------ Data extract
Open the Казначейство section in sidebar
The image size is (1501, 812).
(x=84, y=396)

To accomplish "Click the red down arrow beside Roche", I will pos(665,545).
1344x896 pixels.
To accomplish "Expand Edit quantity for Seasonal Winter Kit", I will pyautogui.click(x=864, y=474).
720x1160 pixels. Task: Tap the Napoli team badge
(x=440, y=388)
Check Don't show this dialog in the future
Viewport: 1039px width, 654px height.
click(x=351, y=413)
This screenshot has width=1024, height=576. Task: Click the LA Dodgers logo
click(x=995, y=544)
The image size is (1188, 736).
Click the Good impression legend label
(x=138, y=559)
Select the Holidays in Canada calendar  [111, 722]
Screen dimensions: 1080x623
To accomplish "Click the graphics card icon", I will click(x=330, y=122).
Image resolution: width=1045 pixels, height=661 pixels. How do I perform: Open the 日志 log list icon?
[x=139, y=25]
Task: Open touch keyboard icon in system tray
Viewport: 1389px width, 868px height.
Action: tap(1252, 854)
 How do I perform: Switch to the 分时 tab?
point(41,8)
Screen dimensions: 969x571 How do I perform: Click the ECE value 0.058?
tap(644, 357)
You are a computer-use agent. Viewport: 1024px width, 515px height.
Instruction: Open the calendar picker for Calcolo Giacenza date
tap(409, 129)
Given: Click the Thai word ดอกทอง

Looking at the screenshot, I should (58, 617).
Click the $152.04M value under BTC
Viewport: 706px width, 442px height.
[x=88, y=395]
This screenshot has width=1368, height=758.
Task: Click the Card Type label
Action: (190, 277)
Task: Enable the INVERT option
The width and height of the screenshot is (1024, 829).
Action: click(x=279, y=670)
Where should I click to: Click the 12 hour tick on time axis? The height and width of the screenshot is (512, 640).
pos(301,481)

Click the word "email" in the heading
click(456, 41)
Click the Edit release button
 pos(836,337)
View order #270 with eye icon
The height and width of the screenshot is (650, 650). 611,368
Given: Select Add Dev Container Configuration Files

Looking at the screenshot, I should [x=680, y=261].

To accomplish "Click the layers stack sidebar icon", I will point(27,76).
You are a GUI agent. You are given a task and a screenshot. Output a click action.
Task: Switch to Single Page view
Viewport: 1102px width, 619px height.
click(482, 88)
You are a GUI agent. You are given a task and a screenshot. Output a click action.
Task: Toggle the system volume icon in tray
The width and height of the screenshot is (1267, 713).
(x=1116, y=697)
------------
**Stated task**: Format all the rows above as a Markdown table with two columns, Row and Line. Put each non-blank line under Line and its running number under Row.

**Correct result**:
| Row | Line |
|---|---|
| 1 | Open the Казначейство section in sidebar |
| 2 | The image size is (1501, 812). |
| 3 | (x=84, y=396) |
| 4 | To accomplish "Click the red down arrow beside Roche", I will pos(665,545). |
| 5 | 1344x896 pixels. |
| 6 | To accomplish "Expand Edit quantity for Seasonal Winter Kit", I will pyautogui.click(x=864, y=474). |
| 7 | 720x1160 pixels. Task: Tap the Napoli team badge |
| 8 | (x=440, y=388) |
| 9 | Check Don't show this dialog in the future |
| 10 | Viewport: 1039px width, 654px height. |
| 11 | click(x=351, y=413) |
| 12 | This screenshot has width=1024, height=576. Task: Click the LA Dodgers logo |
| 13 | click(x=995, y=544) |
| 14 | The image size is (1188, 736). |
| 15 | Click the Good impression legend label |
| 16 | (x=138, y=559) |
| 17 | Select the Holidays in Canada calendar  [111, 722] |
| 18 | Screen dimensions: 1080x623 |
| 19 | To accomplish "Click the graphics card icon", I will click(x=330, y=122). |
| 20 | Image resolution: width=1045 pixels, height=661 pixels. How do I perform: Open the 日志 log list icon? |
| 21 | [x=139, y=25] |
| 22 | Task: Open touch keyboard icon in system tray |
| 23 | Viewport: 1389px width, 868px height. |
| 24 | Action: tap(1252, 854) |
| 25 |  How do I perform: Switch to the 分时 tab? |
| 26 | point(41,8) |
| 27 | Screen dimensions: 969x571 How do I perform: Click the ECE value 0.058? |
| 28 | tap(644, 357) |
| 29 | You are a computer-use agent. Viewport: 1024px width, 515px height. |
| 30 | Instruction: Open the calendar picker for Calcolo Giacenza date |
| 31 | tap(409, 129) |
| 32 | Given: Click the Thai word ดอกทอง |
| 33 | Looking at the screenshot, I should (58, 617). |
| 34 | Click the $152.04M value under BTC |
| 35 | Viewport: 706px width, 442px height. |
| 36 | [x=88, y=395] |
| 37 | This screenshot has width=1368, height=758. |
| 38 | Task: Click the Card Type label |
| 39 | Action: (190, 277) |
| 40 | Task: Enable the INVERT option |
| 41 | The width and height of the screenshot is (1024, 829). |
| 42 | Action: click(x=279, y=670) |
| 43 | Where should I click to: Click the 12 hour tick on time axis? The height and width of the screenshot is (512, 640). |
| 44 | pos(301,481) |
| 45 | Click the word "email" in the heading |
| 46 | click(456, 41) |
| 47 | Click the Edit release button |
| 48 |  pos(836,337) |
| 49 | View order #270 with eye icon |
| 50 | The height and width of the screenshot is (650, 650). 611,368 |
| 51 | Given: Select Add Dev Container Configuration Files |
| 52 | Looking at the screenshot, I should [x=680, y=261]. |
| 53 | To accomplish "Click the layers stack sidebar icon", I will point(27,76). |
| 54 | You are a GUI agent. You are given a task and a screenshot. Output a click action. |
| 55 | Task: Switch to Single Page view |
| 56 | Viewport: 1102px width, 619px height. |
| 57 | click(482, 88) |
| 58 | You are a GUI agent. You are given a task and a screenshot. Output a click action. |
| 59 | Task: Toggle the system volume icon in tray |
| 60 | The width and height of the screenshot is (1267, 713). |
| 61 | (x=1116, y=697) |